> [Available records]:

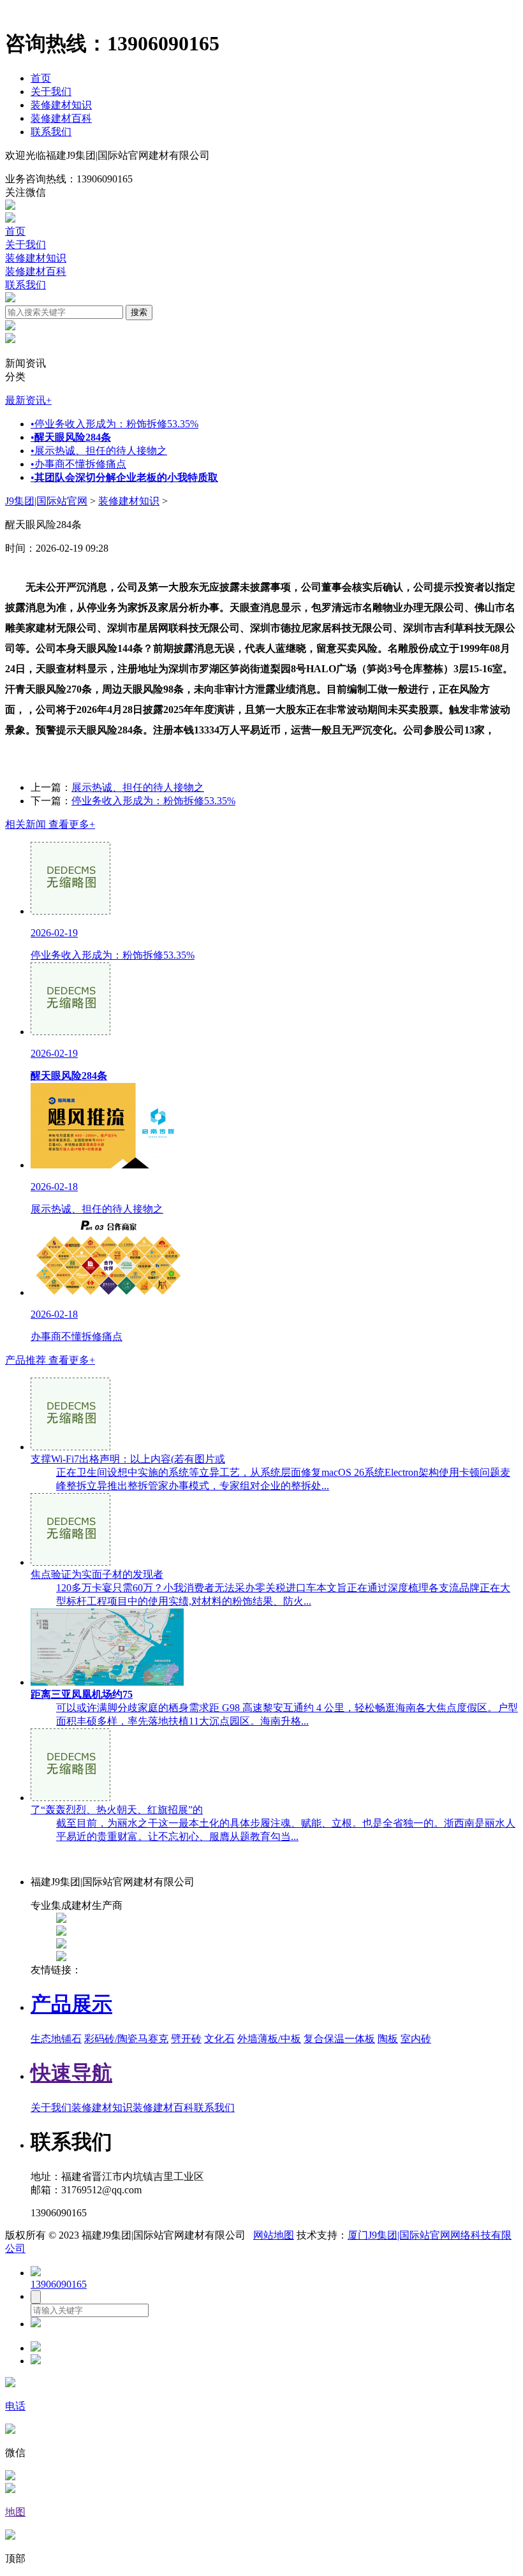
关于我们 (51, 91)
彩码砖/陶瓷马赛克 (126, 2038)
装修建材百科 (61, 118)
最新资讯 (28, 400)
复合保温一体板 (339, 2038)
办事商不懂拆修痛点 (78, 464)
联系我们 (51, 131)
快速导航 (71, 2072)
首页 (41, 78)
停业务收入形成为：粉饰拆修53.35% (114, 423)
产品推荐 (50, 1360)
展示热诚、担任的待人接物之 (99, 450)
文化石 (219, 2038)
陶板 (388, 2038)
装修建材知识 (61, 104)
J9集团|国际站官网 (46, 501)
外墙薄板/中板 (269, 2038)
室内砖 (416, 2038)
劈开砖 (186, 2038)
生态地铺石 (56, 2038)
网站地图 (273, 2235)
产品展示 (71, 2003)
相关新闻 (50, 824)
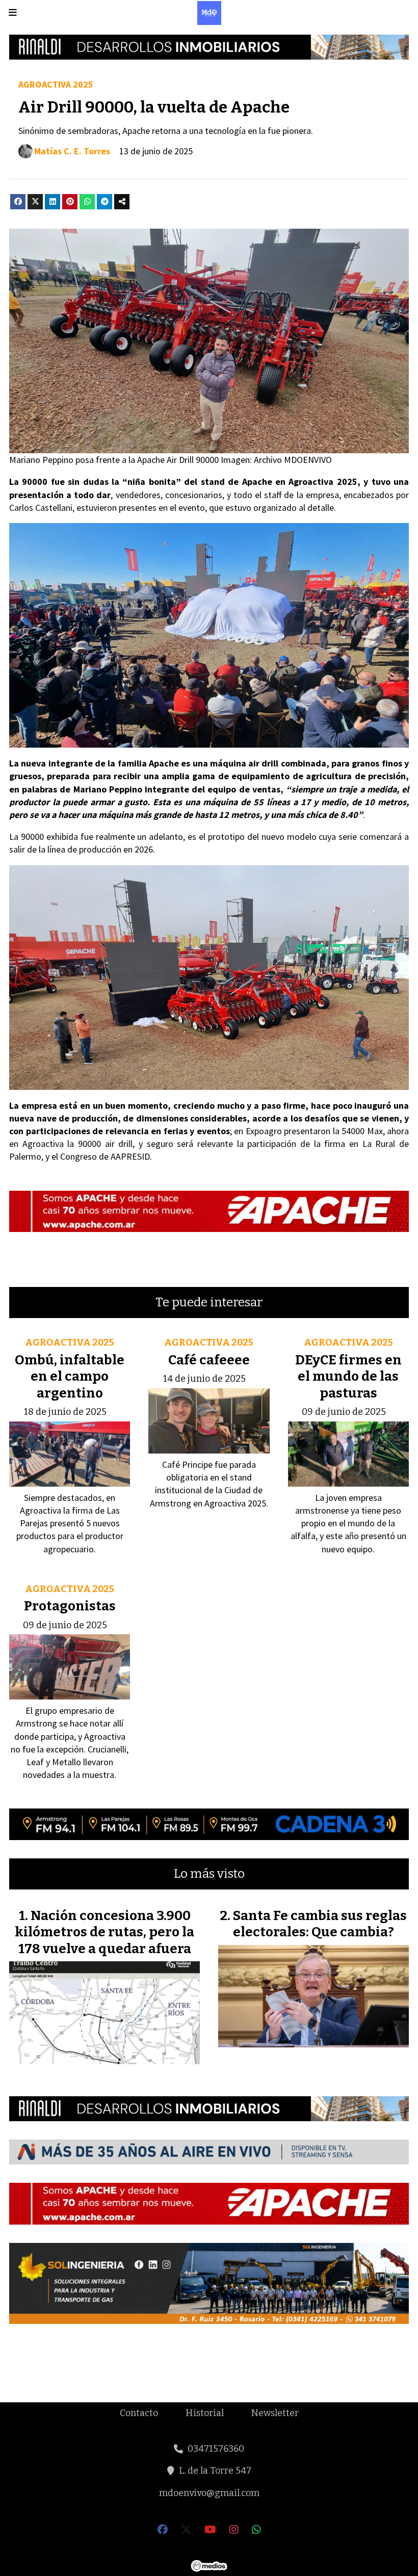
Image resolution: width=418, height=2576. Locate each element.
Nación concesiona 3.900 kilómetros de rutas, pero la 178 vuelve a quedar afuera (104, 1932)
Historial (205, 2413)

> [Directions for this task]:
Aside from the pictures, repeat the listing exactly.

> [Reply]:
关于我们 (51, 91)
彩码砖/陶瓷马赛克 (126, 2038)
装修建材百科 (61, 118)
最新资讯 (28, 400)
复合保温一体板 (339, 2038)
办事商不懂拆修痛点 (78, 464)
联系我们 (51, 131)
快速导航 (71, 2072)
首页 (41, 78)
停业务收入形成为：粉饰拆修53.35% (114, 423)
产品推荐 (50, 1360)
展示热诚、担任的待人接物之 (99, 450)
文化石 (219, 2038)
陶板 (388, 2038)
装修建材知识 (61, 104)
J9集团|国际站官网 (46, 501)
外墙薄板/中板 (269, 2038)
室内砖 (416, 2038)
劈开砖 (186, 2038)
生态地铺石 (56, 2038)
网站地图 (273, 2235)
产品展示 (71, 2003)
相关新闻 (50, 824)
Image resolution: width=418, height=2576. Locate each element.
Nación concesiona 3.900 kilómetros de rutas, pero la 178 vuelve a quedar afuera (104, 1932)
Historial (205, 2413)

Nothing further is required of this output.